経団連くりっぷ No.44 (1996年11月28日)

第9回評議員懇談会(座長 齋藤評議員会議長)/11月5日

政治情勢、規制緩和の推進、国際活動について評議員と懇談


齋藤議長はじめ130 名余の評議員の出席を得て、第9回評議員懇談会を開催した。当日は、齋藤議長、豊田会長の挨拶の後、(1)政治情勢と今後の経団連の対応、(2)規制緩和の推進、(3)経団連の国際活動についてそれぞれ関係委員長等より報告があり、これに基づき、評議員から積極的に意見が出された。

  1. 齋藤評議員会議長挨拶
  2. 戦後半世紀が過ぎ、わが国は明治維新、第2次大戦後に匹敵する歴史的転換期を迎えている。21世紀に向けて日本が活路を切り拓けるか否かは、1〜2年内に根本的な改革に着手できるかどうかにかかっている。
    民主導の経済システムの実現に向け、新政権は公約通り改革を進めるべきである。経団連も政治との対話を深めつつ、規制撤廃・緩和等の経済構造改革、脱規制社会に相応しい企業行動の見直し、国際社会への貢献等、活動を強化していただきたい。

  3. 豊田会長挨拶
  4. 官主導の経済社会を改革する上での重要な鍵は、規制撤廃・緩和の早期実現である。
    そこで10月28日、橋本総理大臣に直接、規制の撤廃・緩和の推進ならびに財政構造改革、税制改革の断行に、リーダーシップを発揮していただくよう訴えた。
    10月の訪欧ミッションでは、欧州首脳が国民に不人気な財政構造改革に果敢に取り組んでいるのを見て、大いに感銘を受けた。
    経団連では先般、「21世紀政策研究所」の設立を発表したが、シンクタンク機能の強化をはじめ、活動をより一層活性化し、評議員の皆様の期待に応えていきたい。

  5. 活動報告
    1. 政治情勢と今後の経団連の対応
      川勝評議員会副議長・企業人政治フォーラム会長
    2. 経団連では企業人と政治家との対話の推進、企業人の政治参加の促進を目的に「企業人政治フォーラム」を7月に設立した。
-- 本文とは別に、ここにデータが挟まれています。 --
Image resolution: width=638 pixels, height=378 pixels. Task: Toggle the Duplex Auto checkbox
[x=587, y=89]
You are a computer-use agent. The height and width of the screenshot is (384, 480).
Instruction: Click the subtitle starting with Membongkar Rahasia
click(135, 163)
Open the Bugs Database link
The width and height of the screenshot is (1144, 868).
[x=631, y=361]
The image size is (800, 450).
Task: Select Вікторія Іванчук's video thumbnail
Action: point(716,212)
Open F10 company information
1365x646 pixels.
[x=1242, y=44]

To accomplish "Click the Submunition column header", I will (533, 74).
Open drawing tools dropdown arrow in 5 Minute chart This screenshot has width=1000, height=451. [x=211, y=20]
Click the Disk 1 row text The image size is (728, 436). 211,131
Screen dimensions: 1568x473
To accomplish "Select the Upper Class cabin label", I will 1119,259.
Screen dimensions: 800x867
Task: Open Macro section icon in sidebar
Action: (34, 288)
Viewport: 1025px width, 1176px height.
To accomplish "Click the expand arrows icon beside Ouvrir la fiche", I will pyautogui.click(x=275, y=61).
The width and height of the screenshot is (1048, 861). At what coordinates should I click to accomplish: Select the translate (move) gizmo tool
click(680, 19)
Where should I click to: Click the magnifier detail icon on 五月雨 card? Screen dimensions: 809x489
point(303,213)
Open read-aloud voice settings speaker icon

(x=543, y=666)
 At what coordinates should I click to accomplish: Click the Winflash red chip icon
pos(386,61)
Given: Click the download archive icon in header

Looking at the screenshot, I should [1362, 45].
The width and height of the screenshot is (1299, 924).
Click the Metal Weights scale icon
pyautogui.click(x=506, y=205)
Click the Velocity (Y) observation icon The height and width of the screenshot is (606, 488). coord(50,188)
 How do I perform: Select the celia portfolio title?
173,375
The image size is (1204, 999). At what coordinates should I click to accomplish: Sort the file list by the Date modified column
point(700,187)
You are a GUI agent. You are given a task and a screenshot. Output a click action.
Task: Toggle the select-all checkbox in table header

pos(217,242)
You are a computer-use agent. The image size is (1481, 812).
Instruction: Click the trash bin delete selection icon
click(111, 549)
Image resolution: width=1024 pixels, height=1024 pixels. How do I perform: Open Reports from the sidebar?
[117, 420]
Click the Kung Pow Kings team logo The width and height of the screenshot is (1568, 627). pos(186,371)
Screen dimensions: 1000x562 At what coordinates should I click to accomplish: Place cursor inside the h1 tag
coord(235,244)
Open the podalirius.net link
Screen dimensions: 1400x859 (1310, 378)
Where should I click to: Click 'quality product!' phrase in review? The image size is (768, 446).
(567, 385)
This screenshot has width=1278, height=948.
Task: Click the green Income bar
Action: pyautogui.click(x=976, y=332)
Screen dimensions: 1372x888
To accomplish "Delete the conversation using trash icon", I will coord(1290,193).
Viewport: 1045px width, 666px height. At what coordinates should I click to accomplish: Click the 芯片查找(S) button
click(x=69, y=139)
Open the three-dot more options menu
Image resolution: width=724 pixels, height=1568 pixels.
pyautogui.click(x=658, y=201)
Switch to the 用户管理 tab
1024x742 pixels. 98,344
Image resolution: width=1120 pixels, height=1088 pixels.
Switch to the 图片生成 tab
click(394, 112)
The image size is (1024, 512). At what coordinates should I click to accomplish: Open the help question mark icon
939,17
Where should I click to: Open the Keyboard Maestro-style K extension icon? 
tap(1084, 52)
以後精力的に活動を展開しているが、特に先の総選挙に際しては、豊田会長より全会員に投票率アップを呼びかけたほか、講演会の開催等により気運を盛り上げた。
      金のかからない政策本位の政治という観点から今回の選挙結果を見ると、政策については各党とも改革を公約に掲げ、問題はその後の実行に移った。選挙費用については以前より金がかかるとの意見と、かからなくなったとの意見の両論があり、今後十分検証していきたい。
      フォーラムは現在、3500人の会員を擁しており、年度内に8000人規模としたい。健全でスピーディーかつ実効性ある政治の実現に向け、活動を強化していきたい。

    3. 規制緩和の推進
      今井副会長・行政改革推進委員長
    4. 規制緩和は構造改革の最重要事項であり、経団連活動の基本に据えて取り組んでいる。
      10月28日には、政府の「規制緩和推進計画」の改定に向け、橋本総理に直接、包括的な要望を建議した。そのポイントは、(1)計画の大幅拡充を目指すため包括的に要望、(2)必要となる制度改善を具体的に記述、(3)重点分野について全体的な政策展開の方向・手順を提言、(4)規制緩和と申請等の負担軽減に分けて要望の4点である。
      全体で18分野886 項目あり、このうち農業、運輸、金融・証券・保険、医療・福祉、教育の5つが重点分野である。
      今後、要望実現に向け、新政権に強く働きかけるとともに、経済界から各論反対が出ないように会員にも呼びかけていきたい。

    5. 経団連の国際活動
      三好事務総長
    6. 豊田会長を中心に中国、韓国をはじめとするアジア太平洋諸国、欧州各国へのミッション派遣、政策対話を推進している。同時に、自由貿易体制強化や国際貢献について提言をまとめ、内外に働きかけている。

  6. 懇 談
    1. 日本コカ・コーラ 岩村相談役
    2. 経団連は大変な決意の下に構造改革に取り組んでいるが、一般社会の理解は必ずしも十分でなく「癒着の温床」という見方さえある。そもそも、戦後の発展を支えたのは「官民一体」の体制であり、これを変革することは一朝一夕には出来ない。経団連が日本丸を新たな方向に前進させる上では一般市民の賛同が不可欠であり、そのためには広報活動を格段に強化する必要がある。

    3. NTT移動通信網 大星社長
    4. 今回の選挙における低投票率は、政治に対する期待の希薄さを示している。それだけに我々経済人の役割は高まっている。政治に過大の期待を持たず、自律的に日本の将来をリードしていく取り組みが必要である。規制緩和についても、我々が自助努力により自由競争市場を創出し、規制を不要にしていくことが重要である。

    5. 日本光学工業協会 荘会長
    6. 経済活性化に向けて行革・規制緩和は急務であり、国を挙げて推進すべきである。このままでは高齢化、空洞化が進み、日本は衰退に向かいかねない。すでに議論は出そろい、残りは実行であるとの指摘もある。経団連には、実効性ある改革の実現に向けて、積極的に活動を進めてもらいたい。

    7. 興銀リース 岡部社長
    8. 日本は以前よりアセアン諸国と緊密な協力関係を築いてきた。しかし、これら諸国の経済的自立により、欧米・NIEs諸国との関係も深まっている。わが国はアセアン諸国への理解を一層深め、相手側のニーズに合致した協力を進めていく必要がある。
      中国については、経済協力の拡充が必要不可欠であるが、民間ベースの協力については、市場経済への移行期において、法制面の不備等により、対価の未払いのまま放置されている案件等が多数存在している。今後、民間協力を推進する上で、既存案件の処理に見通しをつけることが重要である。